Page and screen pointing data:
+-------+

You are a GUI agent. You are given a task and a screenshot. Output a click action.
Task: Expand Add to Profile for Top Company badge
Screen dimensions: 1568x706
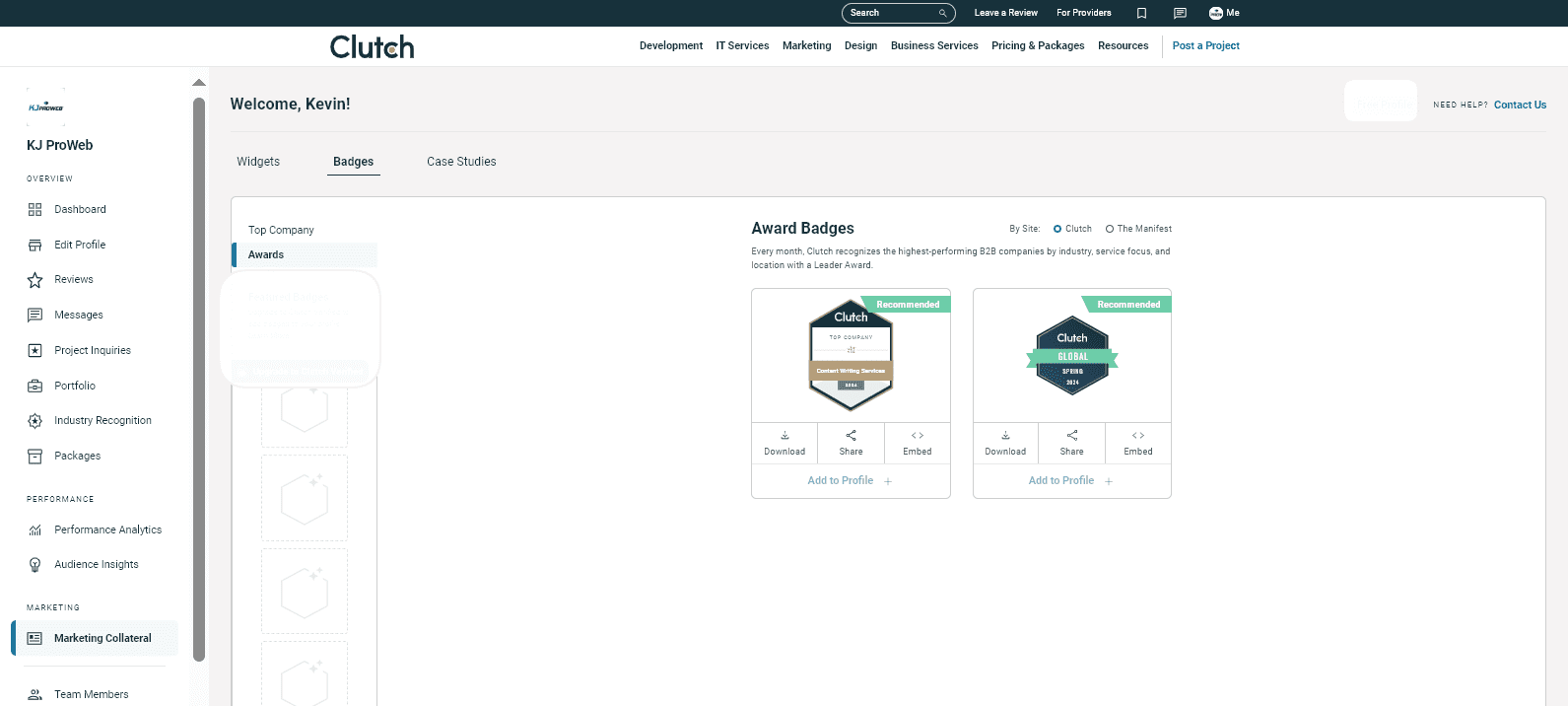[x=850, y=481]
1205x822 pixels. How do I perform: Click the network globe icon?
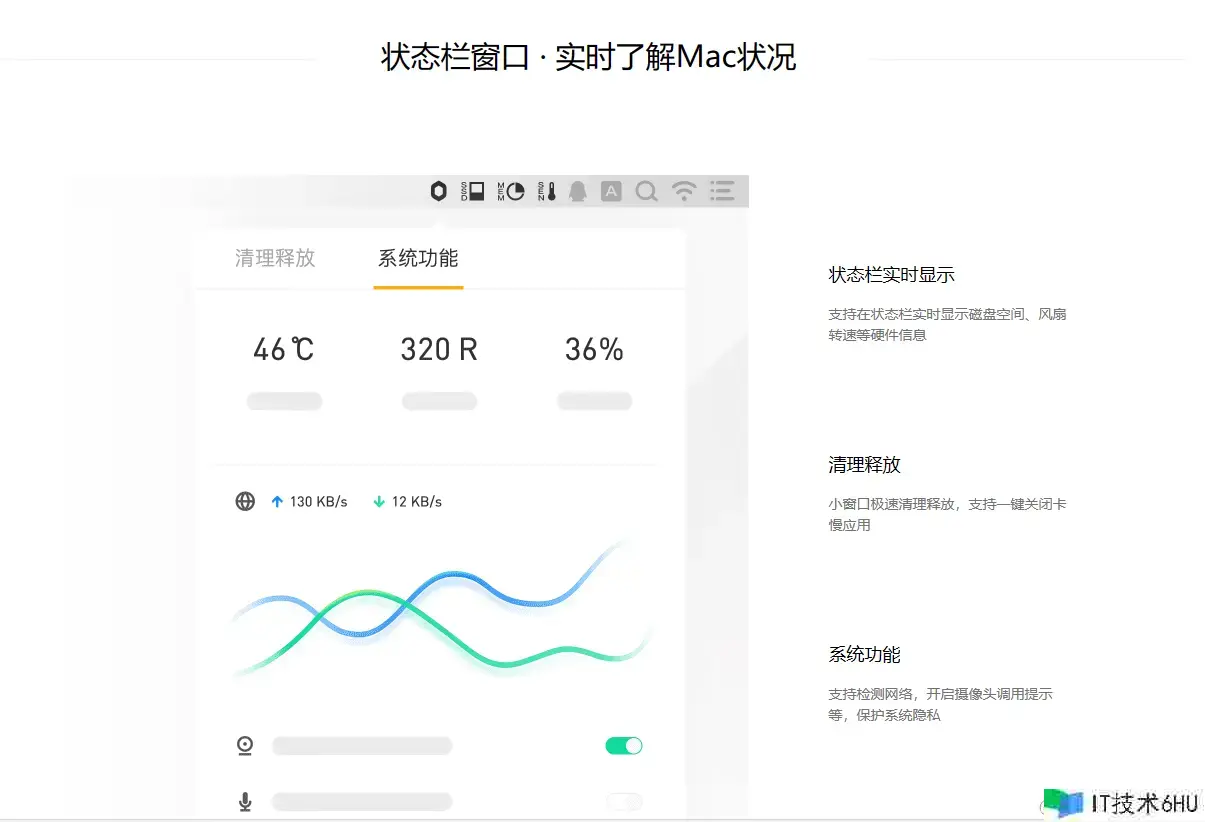pos(245,501)
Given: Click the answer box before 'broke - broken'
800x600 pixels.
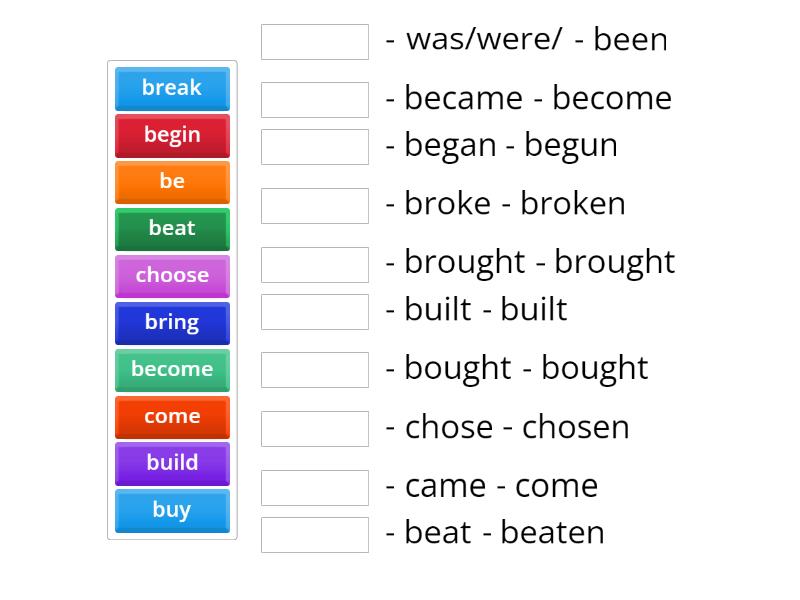Looking at the screenshot, I should (314, 205).
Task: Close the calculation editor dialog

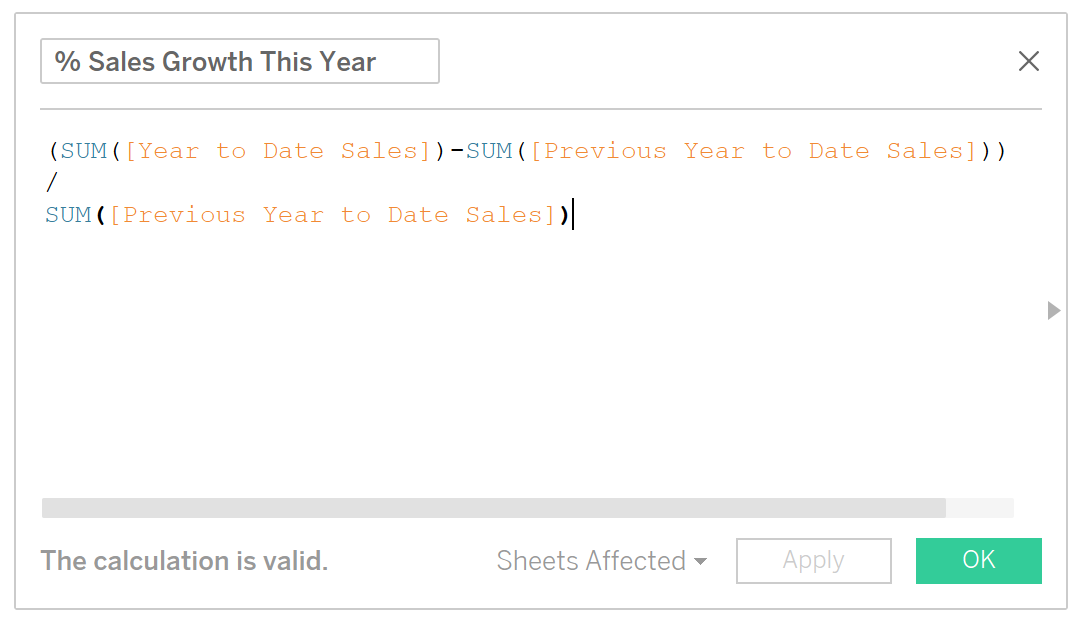Action: pos(1028,61)
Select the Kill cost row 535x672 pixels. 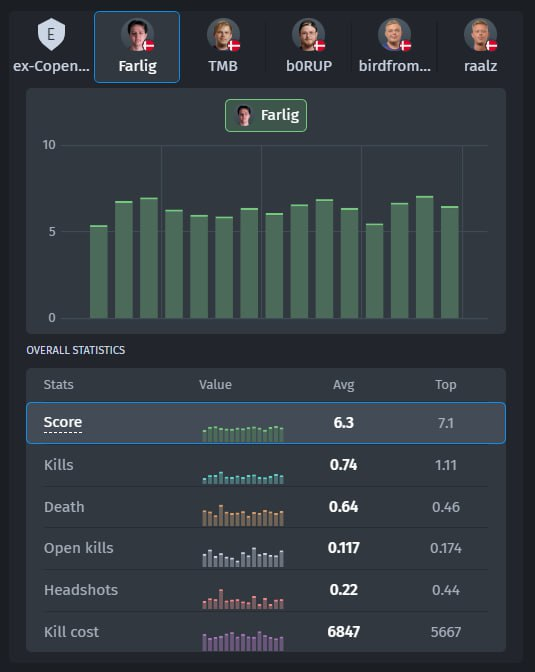pyautogui.click(x=266, y=632)
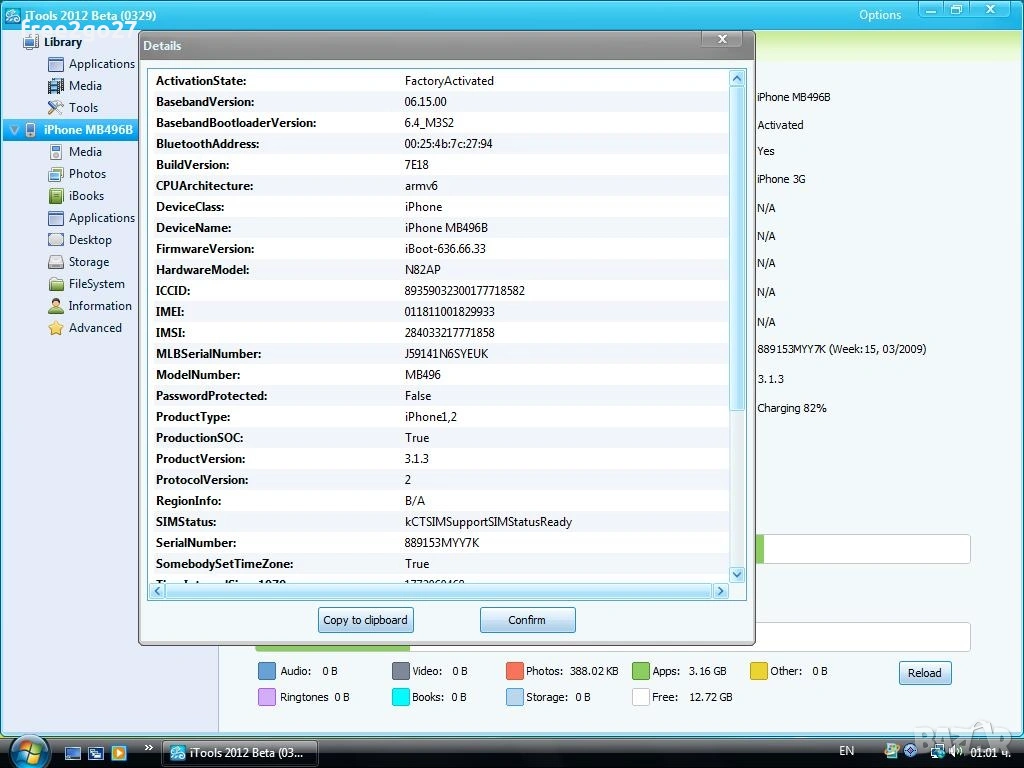Click the Reload button
1024x768 pixels.
pyautogui.click(x=924, y=673)
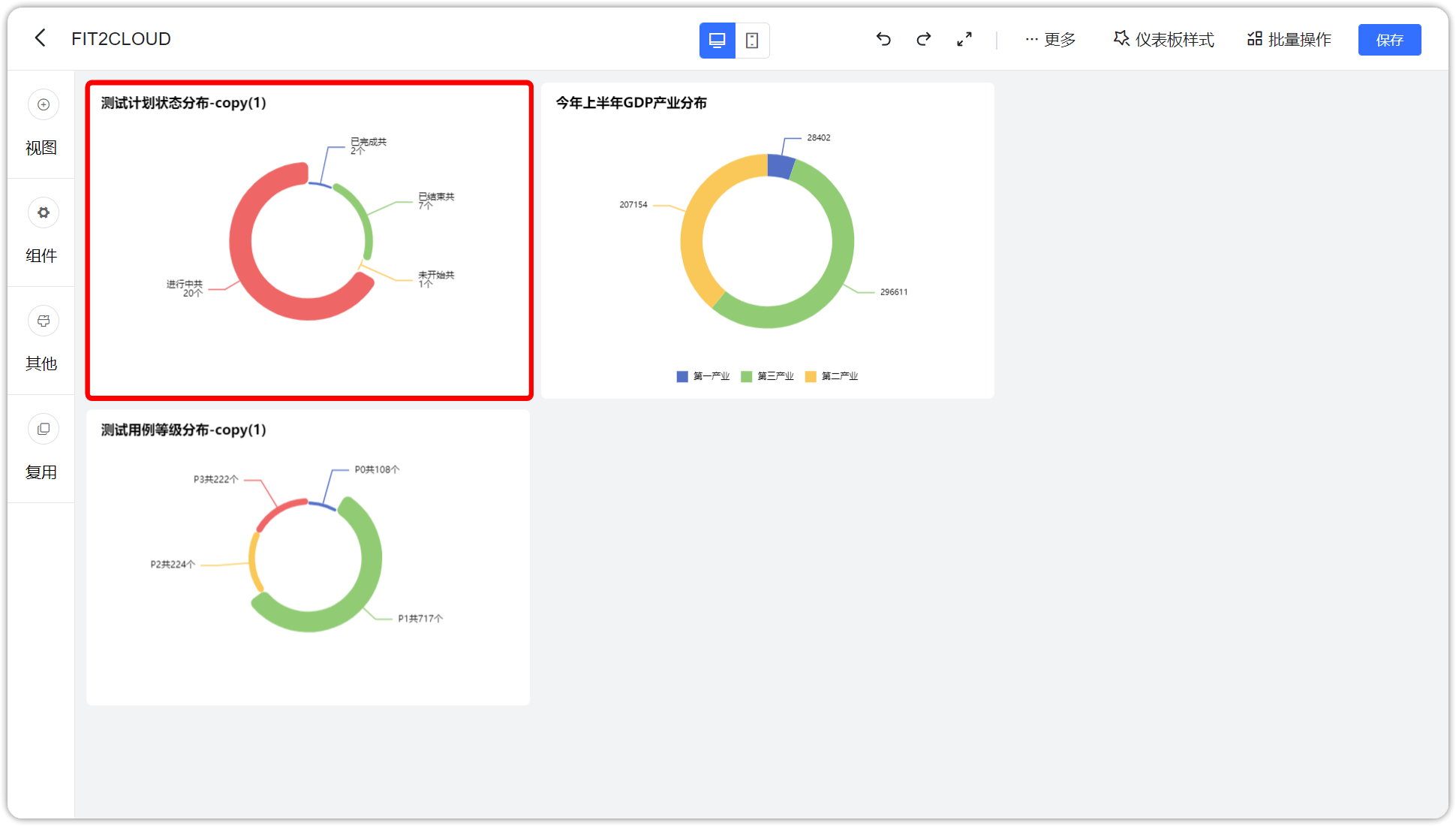Enter fullscreen preview via the expand icon
1456x826 pixels.
click(964, 39)
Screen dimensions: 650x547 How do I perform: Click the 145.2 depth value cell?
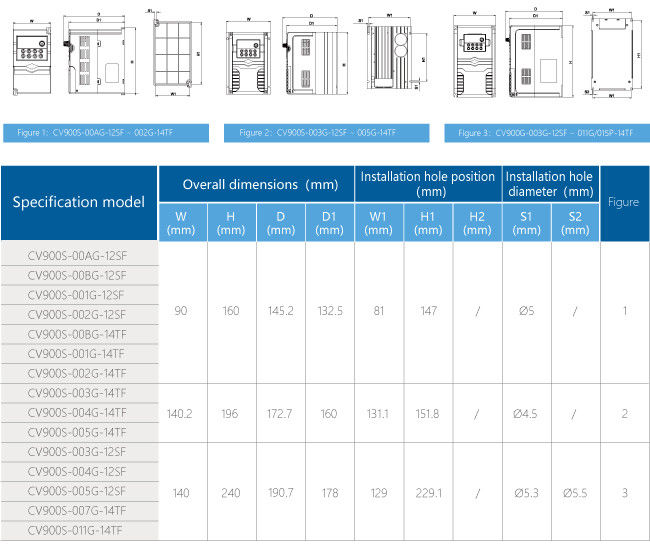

+-------+

-- AIM OF THE TASK --
Pull out the material word for word from its first line up to and including the line with "Action: pos(1028,61)". Leave the pictures out of your answer.

-- EXERCISE SOLUTION --
You are a GUI agent. You are given a task and a screenshot. Output a click action.
Task: Expand Add to Profile for Top Company badge
Screen dimensions: 1568x706
[x=850, y=481]
1205x822 pixels. How do I perform: Click the network globe icon?
pos(245,501)
Given: Click the answer box before 'broke - broken'
800x600 pixels.
Looking at the screenshot, I should (314, 205).
Task: Close the calculation editor dialog

Action: pos(1028,61)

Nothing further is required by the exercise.